Mi hermana acaba de adoptar un perro y le está costando decidir el nombre. Desconozco si hay algo más acoquinante y abrumador que esta prerrogativa adánica. Fue a su obra predilecta a quien el Creador encomendó la tarea de la nominación. Por eso el primer hombre se arrogó la potestad de llamar carnero al carnero, langosta a la langosta y perdiz escabechada a la perdiz escabechada. Es un tema que no admite transigencias ni cachondeos, pues determina no poca de nuestra suerte. ¿Erraba Camba al afirmar que Salmerón no habría llegado a presidente de la República de haber sido Salmerín?
Me niego a leer una novela cuyo personaje protagonista se llame Ana o Javier. Benditas sean las damas del tan celebrado Galdós: Clotilde Vieira, Susana Corezuelo, Rosalía de Pipaón de la Barca; y benditos los señores que hoy se saca de la chistera Juan Laborda, galdosiano hasta las cachas: Nicolás Olmeda, Laureano Cáceres, Leandro Sanromán… ¿Olería igual la rosa con otro nombre? En la ficción desentonan menos Lunita Laredo o Melchor Relimpio que Manolo Pérez o Isabel García. A faltan del pan de la imaginación, insípidas son las tortas de lo común; al menos a mí se me hacen bola. Si hay que salir a la calle a buscar nombres, como dicen que hacía Balzac, hágase entonces. ¿Cuándo entenderán algunos juntaletras que hace falta un Lucien de Rubempré, una Mari Belcha o un Leopold Bloom para que nos interesemos por su historia?
Todavía recuerdo la infamante manera en que, hará doce o trece años, un locutor de televisión se hizo eco de un fichaje del Barça: “Touré Yaya o Yaya Touré, como ustedes quieran”. ¡Como ustedes quieran! Dicen que Casemiro, el del Madrid, carga con dicho marbete porque en un partido registraron mal su nombre y se avino a ello. Esto, de ser cierto, es digno de encomio, pues dicha ductilidad revela un espíritu práctico. Como decía el resuelto mozalbete que el protagonista de El donado hablador, de Jerónimo Alcalá, se topase en un cigarral de Toledo: “pues verá, en casa me llaman Hamete y en la calle, Juanillo”.
Entre los hijos de mis conocidos ya se cuentan Leia, Kobe y Mandela, y no tardará en llegar algún Baby Yoda: es el signo de los tiempos.

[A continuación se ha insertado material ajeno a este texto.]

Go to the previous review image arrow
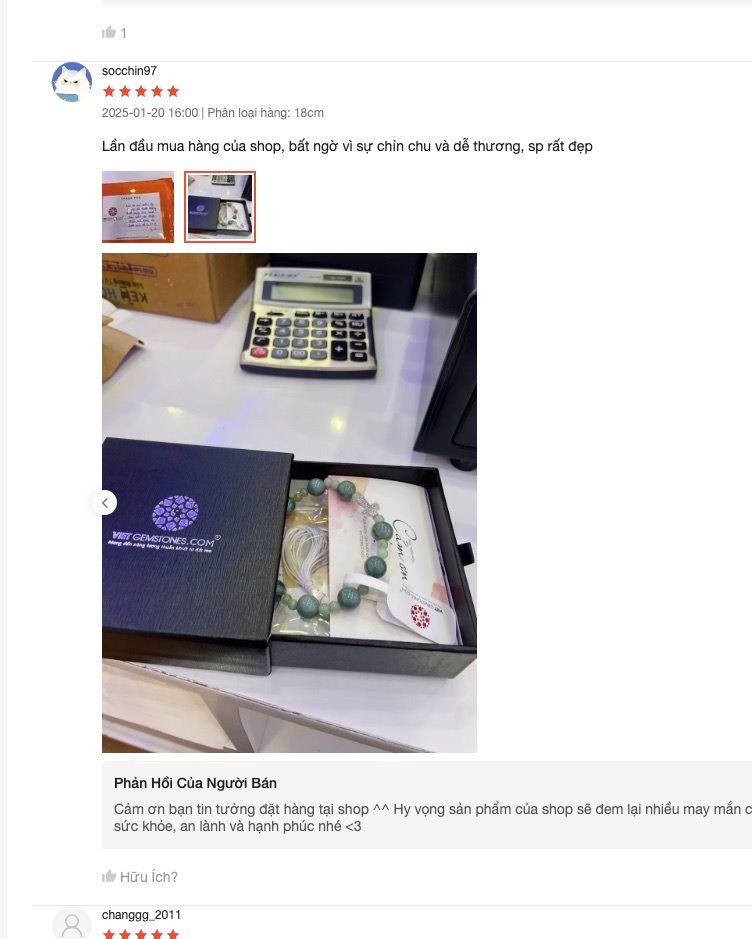This screenshot has width=752, height=939. click(x=105, y=503)
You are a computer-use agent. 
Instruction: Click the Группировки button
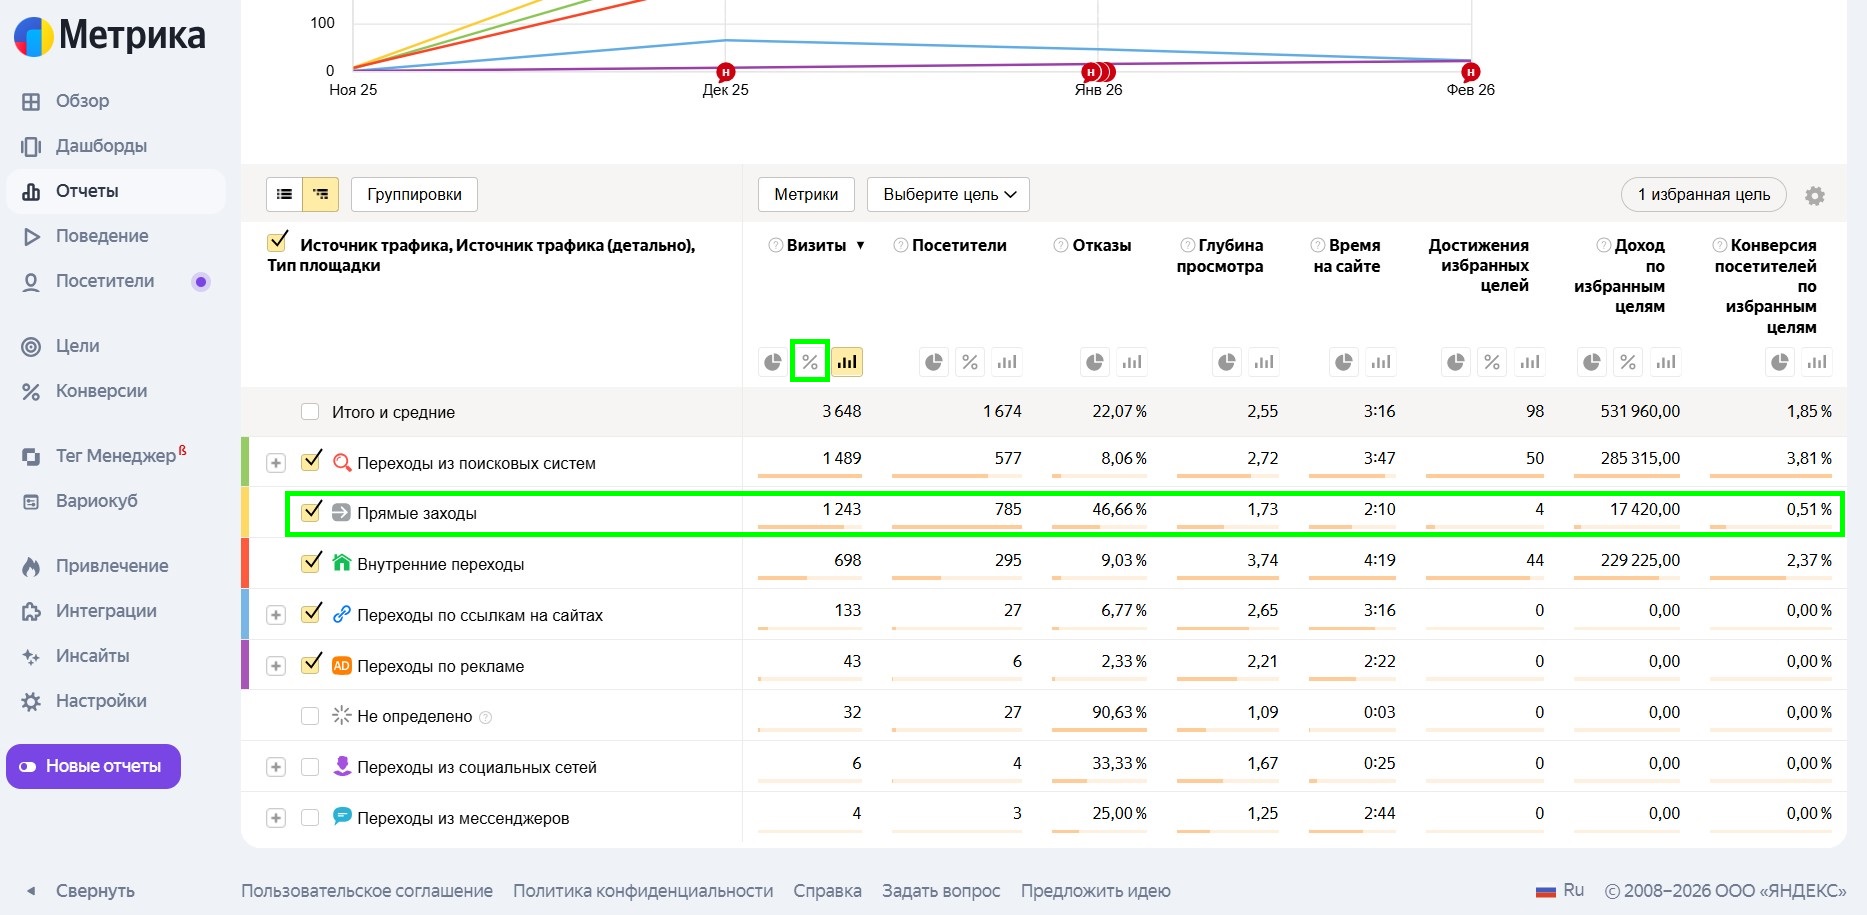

El nombre que nos toca es impepinable por la ley del bautismo y la del Registro Civil, que decía el protagonista de Filomeno, a mi pesar, pero también por las normas no escritas de lo consuetudinario. Yerra el profesor que trata de adelantarse a los alumnos en lo tocante al mote que le han de endosar ineluctablemente. El primer día de clase nos dijo el de inglés: “a mí llamadme Flipi, que me lo dicen los mayores”; y a partir de entonces fue El Calvo.
Dice más de nosotros el nombre del perro que el nuestro propio. Lo he comprobado en mis amigos. El más literario le puso Montalbano; el más explosivo, Nobel; y el más castizo, Silverio. Dice mi hermana que quizá le ponga Eco y yo, que ni pincho ni corto, creo que haría bien, pues alude etimológicamente a la morada (oikos). Si acertaban los latinos al afirmar que el nombre es el destino, bueno es que el chucho lleve en su nombre la casa que ha de guardar.